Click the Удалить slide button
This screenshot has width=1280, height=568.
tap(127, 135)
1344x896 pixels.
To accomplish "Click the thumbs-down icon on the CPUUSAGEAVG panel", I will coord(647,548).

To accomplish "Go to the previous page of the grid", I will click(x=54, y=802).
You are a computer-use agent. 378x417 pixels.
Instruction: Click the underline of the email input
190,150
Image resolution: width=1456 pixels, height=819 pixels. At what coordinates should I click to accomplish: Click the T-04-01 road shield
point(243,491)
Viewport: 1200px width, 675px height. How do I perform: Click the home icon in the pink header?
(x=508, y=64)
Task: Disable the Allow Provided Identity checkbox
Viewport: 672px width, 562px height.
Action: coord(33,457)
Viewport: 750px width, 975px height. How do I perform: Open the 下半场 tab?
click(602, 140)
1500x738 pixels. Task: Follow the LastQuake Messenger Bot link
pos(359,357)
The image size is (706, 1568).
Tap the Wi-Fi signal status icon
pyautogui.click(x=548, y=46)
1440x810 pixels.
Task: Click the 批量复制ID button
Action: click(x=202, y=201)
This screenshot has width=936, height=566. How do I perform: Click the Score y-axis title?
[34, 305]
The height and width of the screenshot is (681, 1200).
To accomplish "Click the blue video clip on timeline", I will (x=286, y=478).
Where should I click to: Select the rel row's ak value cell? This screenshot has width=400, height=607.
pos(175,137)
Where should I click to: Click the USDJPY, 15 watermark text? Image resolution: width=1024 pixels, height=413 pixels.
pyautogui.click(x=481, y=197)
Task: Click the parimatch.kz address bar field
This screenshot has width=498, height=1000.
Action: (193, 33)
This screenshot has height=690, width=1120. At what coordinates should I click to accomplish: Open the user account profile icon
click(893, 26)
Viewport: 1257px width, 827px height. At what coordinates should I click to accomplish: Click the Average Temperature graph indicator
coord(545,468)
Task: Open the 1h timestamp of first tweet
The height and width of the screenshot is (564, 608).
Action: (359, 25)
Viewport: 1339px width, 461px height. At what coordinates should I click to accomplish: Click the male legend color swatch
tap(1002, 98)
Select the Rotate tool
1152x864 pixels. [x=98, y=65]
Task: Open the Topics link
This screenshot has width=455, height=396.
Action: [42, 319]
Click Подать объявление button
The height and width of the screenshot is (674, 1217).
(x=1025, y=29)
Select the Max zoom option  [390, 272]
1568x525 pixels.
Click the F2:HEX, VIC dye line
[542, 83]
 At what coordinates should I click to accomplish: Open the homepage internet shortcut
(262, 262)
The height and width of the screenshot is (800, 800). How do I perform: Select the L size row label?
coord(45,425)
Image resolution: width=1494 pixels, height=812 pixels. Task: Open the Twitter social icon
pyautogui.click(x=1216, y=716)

▬▬▬

Directions =>
Reproduce all the records above, replacing every occurrence of "Viewport" with "Screen" and leaving everything else as it is.

Full output =>
Click the Удалить slide button
This screenshot has width=1280, height=568.
tap(127, 135)
1344x896 pixels.
To accomplish "Click the thumbs-down icon on the CPUUSAGEAVG panel", I will coord(647,548).

To accomplish "Go to the previous page of the grid", I will click(x=54, y=802).
You are a computer-use agent. 378x417 pixels.
Instruction: Click the underline of the email input
190,150
Image resolution: width=1456 pixels, height=819 pixels. At what coordinates should I click to accomplish: Click the T-04-01 road shield
point(243,491)
Screen: 1200px width, 675px height. How do I perform: Click the home icon in the pink header?
(x=508, y=64)
Task: Disable the Allow Provided Identity checkbox
Screen: 672px width, 562px height.
Action: coord(33,457)
Screen: 750px width, 975px height. How do I perform: Open the 下半场 tab?
click(602, 140)
1500x738 pixels. Task: Follow the LastQuake Messenger Bot link
pos(359,357)
The image size is (706, 1568).
Tap the Wi-Fi signal status icon
pyautogui.click(x=548, y=46)
1440x810 pixels.
Task: Click the 批量复制ID button
Action: click(x=202, y=201)
This screenshot has width=936, height=566. How do I perform: Click the Score y-axis title?
[34, 305]
The height and width of the screenshot is (681, 1200).
To accomplish "Click the blue video clip on timeline", I will (x=286, y=478).
Where should I click to: Select the rel row's ak value cell? This screenshot has width=400, height=607.
pos(175,137)
Where should I click to: Click the USDJPY, 15 watermark text? Image resolution: width=1024 pixels, height=413 pixels.
pyautogui.click(x=481, y=197)
Task: Click the parimatch.kz address bar field
This screenshot has width=498, height=1000.
Action: (193, 33)
This screenshot has height=690, width=1120. At what coordinates should I click to accomplish: Open the user account profile icon
click(893, 26)
Screen: 1257px width, 827px height. At what coordinates should I click to accomplish: Click the Average Temperature graph indicator
coord(545,468)
Task: Open the 1h timestamp of first tweet
The height and width of the screenshot is (564, 608).
Action: (359, 25)
Screen: 1339px width, 461px height. At what coordinates should I click to accomplish: Click the male legend color swatch
tap(1002, 98)
Select the Rotate tool
1152x864 pixels. [x=98, y=65]
Task: Open the Topics link
This screenshot has width=455, height=396.
Action: [42, 319]
Click Подать объявление button
The height and width of the screenshot is (674, 1217).
(x=1025, y=29)
Select the Max zoom option  [390, 272]
1568x525 pixels.
Click the F2:HEX, VIC dye line
[542, 83]
 At what coordinates should I click to accomplish: Open the homepage internet shortcut
(262, 262)
The height and width of the screenshot is (800, 800). How do I perform: Select the L size row label?
coord(45,425)
Image resolution: width=1494 pixels, height=812 pixels. Task: Open the Twitter social icon
pyautogui.click(x=1216, y=716)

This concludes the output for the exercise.